**TEXT PASSAGE**:
◇ ◇ ◇ ◇ ◇

You are viewing a plain text version of this content. The canonical link for it is here.
Posted to reviews@spark.apache.org by sarahgerweck <gi...@git.apache.org> on 2014/08/03 12:50:29 UTC

[GitHub] spark pull request: Optionally parallelize the Spark build.

GitHub user sarahgerweck opened a pull request:

    https://github.com/apache/spark/pull/1752

    Optionally parallelize the Spark build.

    This introduces a new environment variable, `SPARK_BUILD_THREADS`,
    that controls the level of Maven parallelization (if set). This uses
    Maven 3's syntax for the number of threads: either a simple integer or
    something like `1.5C` to indicate 1.5 times the number of cores on the
    build server.
    
    On my hardware, (Intel Xeon E5-1620 v2, roughly equivalent to a fast
    i7), a setting of `1.5C` speeds up the build by about 15%.
    
    This will trigger some warnings that the Scala plugins are not marked as
    threadsafe. Several repeated builds show no differences in the compiled
    distribution (save timestamps), but this isn't proof that it can never
    fail.

You can merge this pull request into a Git repository by running:

    $ git pull https://github.com/AtScaleInc/spark parBuild

Alternatively you can review and apply these changes as the patch at:

    https://github.com/apache/spark/pull/1752.patch

To close this pull request, make a commit to your master/trunk branch
with (at least) the following in the commit message:

    This closes #1752
    
----
commit 3cac93065df7c5620c1f4024193c1081a418cdbb
Author: Sarah Gerweck <sa...@gmail.com>
Date:   2014-08-03T09:40:59Z

    Optionally parallelize the Spark build.

◇ ◇ ◇ ◇ ◇

**SUPPLIED INFORMATION**:
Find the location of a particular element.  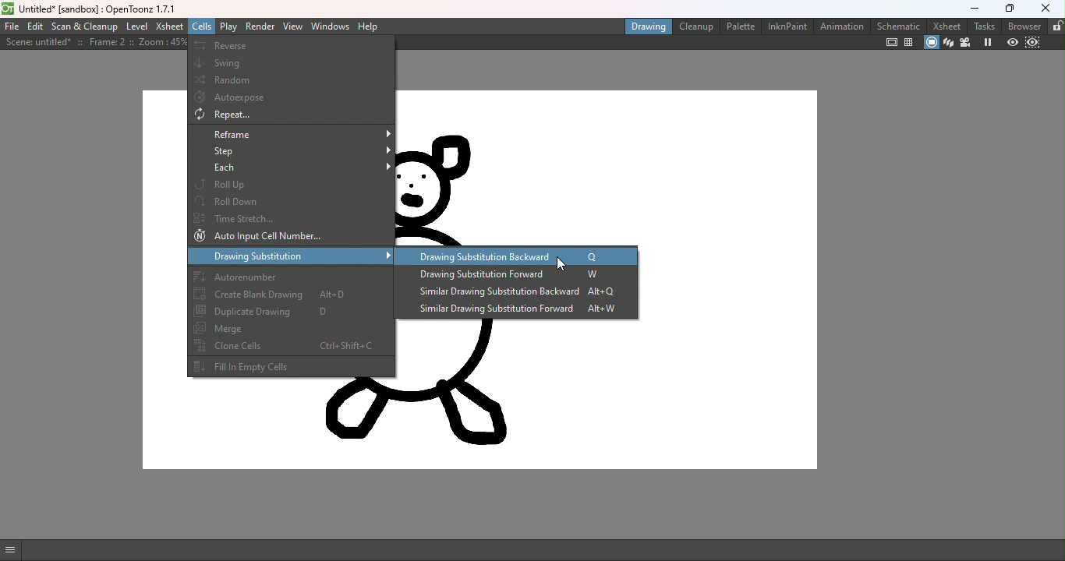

◇ ◇ ◇ ◇ ◇

**TASKS TO COMPLETE**:
(1) From the Spark pull request post, reproduce the passage starting at "GitHub user sarahgerweck" and ending at "by about 15%.".
(2) Render this sentence from the Spark pull request post in Spanish: "This will trigger some warnings that the Scala plugins are not marked as threadsafe."

**SOLUTIONS TO THE EXERCISE**:
(1)
GitHub user sarahgerweck opened a pull request:

    https://github.com/apache/spark/pull/1752

    Optionally parallelize the Spark build.

    This introduces a new environment variable, `SPARK_BUILD_THREADS`,
    that controls the level of Maven parallelization (if set). This uses
    Maven 3's syntax for the number of threads: either a simple integer or
    something like `1.5C` to indicate 1.5 times the number of cores on the
    build server.
    
    On my hardware, (Intel Xeon E5-1620 v2, roughly equivalent to a fast
    i7), a setting of `1.5C` speeds up the build by about 15%.

(2) Esto generará algunas advertencias de que los plugins de Scala no están marcados como seguros para subprocesos.